*SELECTED EXTRACT*:
I don't know much about optimization problem, but I get the idea of gradient descent so I tried to reduce the weight between the max score and min score, my script is below:

# coding: utf-8
import numpy as np
#7.72
#7.6
#8.26

def get_max(alist):
    max_score = max(alist)
    idx = alist.index(max_score)
    return max_score, idx

def get_min(alist):
    max_score = min(alist)
    idx = alist.index(max_score)
    return max_score, idx

def get_weighted(alist,aweight):
    res = []
    for i in range(0, len(alist)):
        res.append(alist[i]*aweight[i])
    return res

def get_sub(list1, list2):
    res = []
    for i in range(0, len(list1)):
        res.append(list1[i] - list2[i])
    return res

def grad_dec(w,dist, st = 0.001):
    max_item, max_item_idx = get_max(dist)
    min_item, min_item_idx = get_min(dist)
    w[max_item_idx] = w[max_item_idx] - st
    w[min_item_idx] = w[min_item_idx] + st

def cal_score(w, x):
    score = []
    print 'weight', w ,x
    for i in range(0, len(x)):
        score_i = 0
        for j in range(0,5):
            score_i = w[j]*x[i][j] + score_i
        score.append(score_i)
    # check variance is small enough
    print 'score', score
    return score

    # cal_score(w,x)

*BRIEF 1*: In the gradient descent post, what default value does the function grad_dec give its step size parameter st?
*BRIEF 2*: Write the next part of the gradient descent post, picking up right after its last line.

*DATASET EXTRACT*:
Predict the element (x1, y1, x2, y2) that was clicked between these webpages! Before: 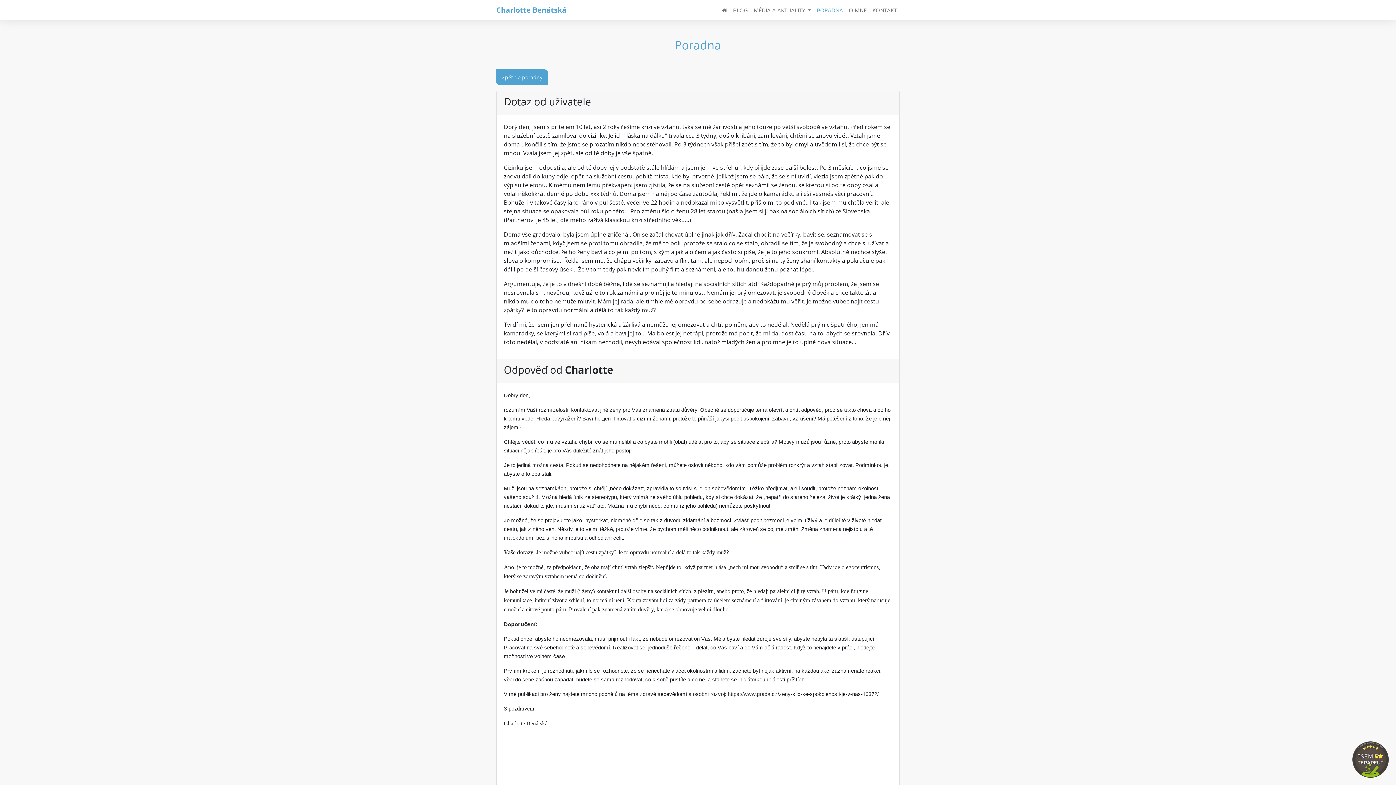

---

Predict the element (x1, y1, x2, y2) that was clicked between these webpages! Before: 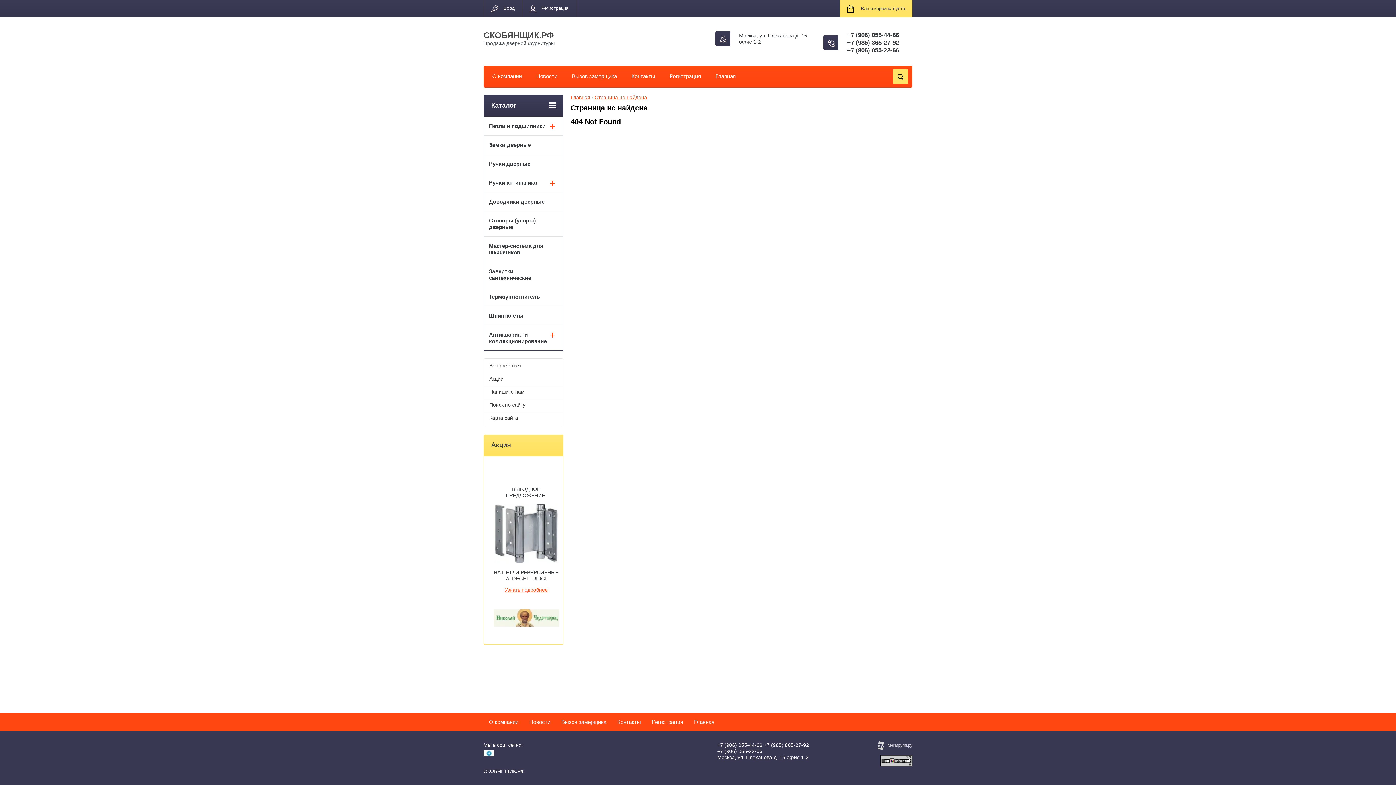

--

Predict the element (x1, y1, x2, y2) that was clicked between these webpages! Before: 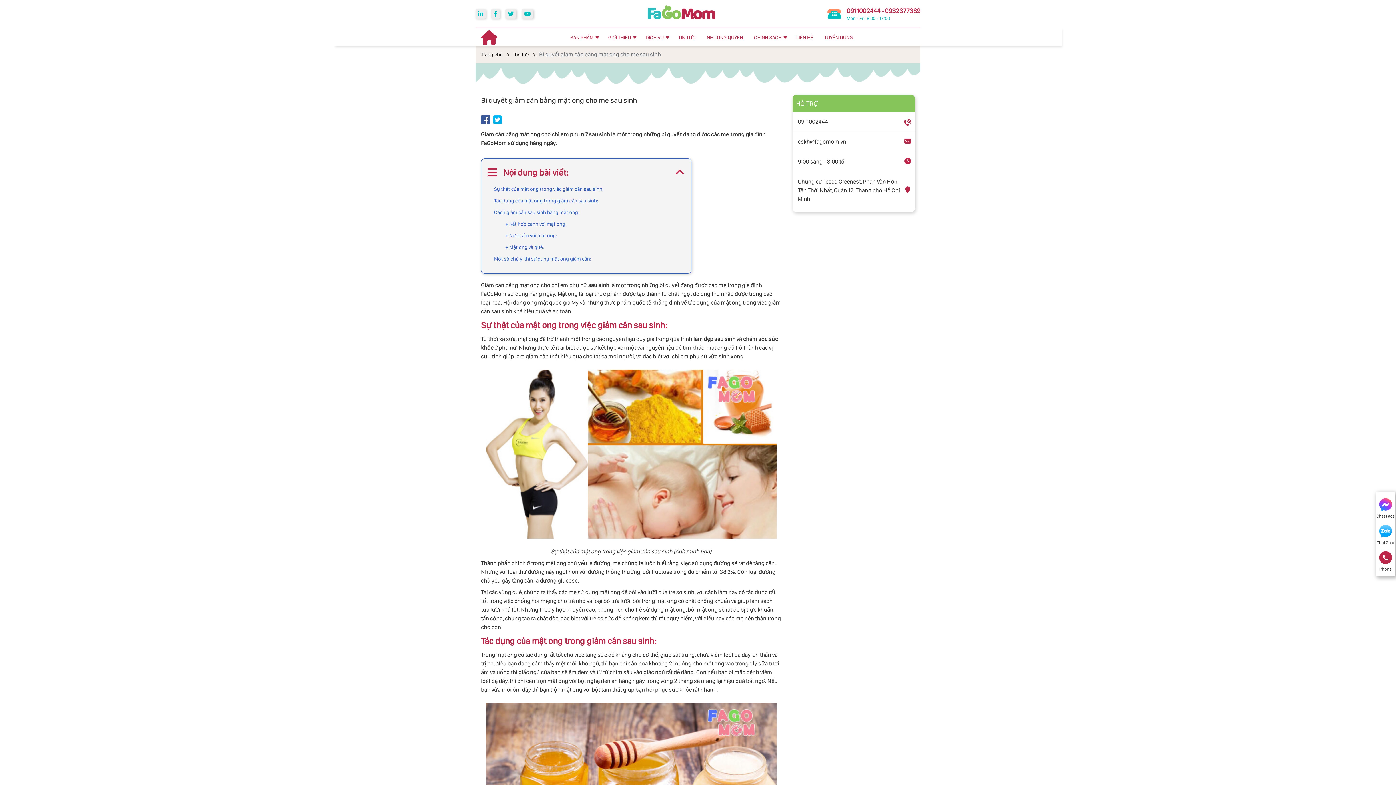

*RESULT 1*: 0.001

*RESULT 2*:
if __name__ == "__main__":
    init_w = [0.2, 0.2, 0.2, 0.2, 0.2, 0.2]
    x = [[7.3, 10, 8.3, 8.8, 4.2], [6.8, 8.9, 8.4, 9.7, 4.2], [6.9, 9.9, 9.7, 8.1, 6.7]]
    score = cal_score(init_w,x)
    variance = np.var(score)
    round = 0
    for round in range(0, 100):
        if variance < 0.012:
            print 'ok'
            break
        max_score, idx = get_max(score)
        min_score, idx2 = get_min(score)
        weighted_1 = get_weighted(x[idx], init_w)
        weighted_2 = get_weighted(x[idx2], init_w)
        dist = get_sub(weighted_1, weighted_2)
        # print max_score, idx, min_score, idx2, dist
        grad_dec(init_w, dist)
        score = cal_score(init_w, x)
        variance = np.var(score)
        print 'variance', variance

    print score

In my practice it really can reduce the variance. I am very glad but I don't know whether my solution is solid in math.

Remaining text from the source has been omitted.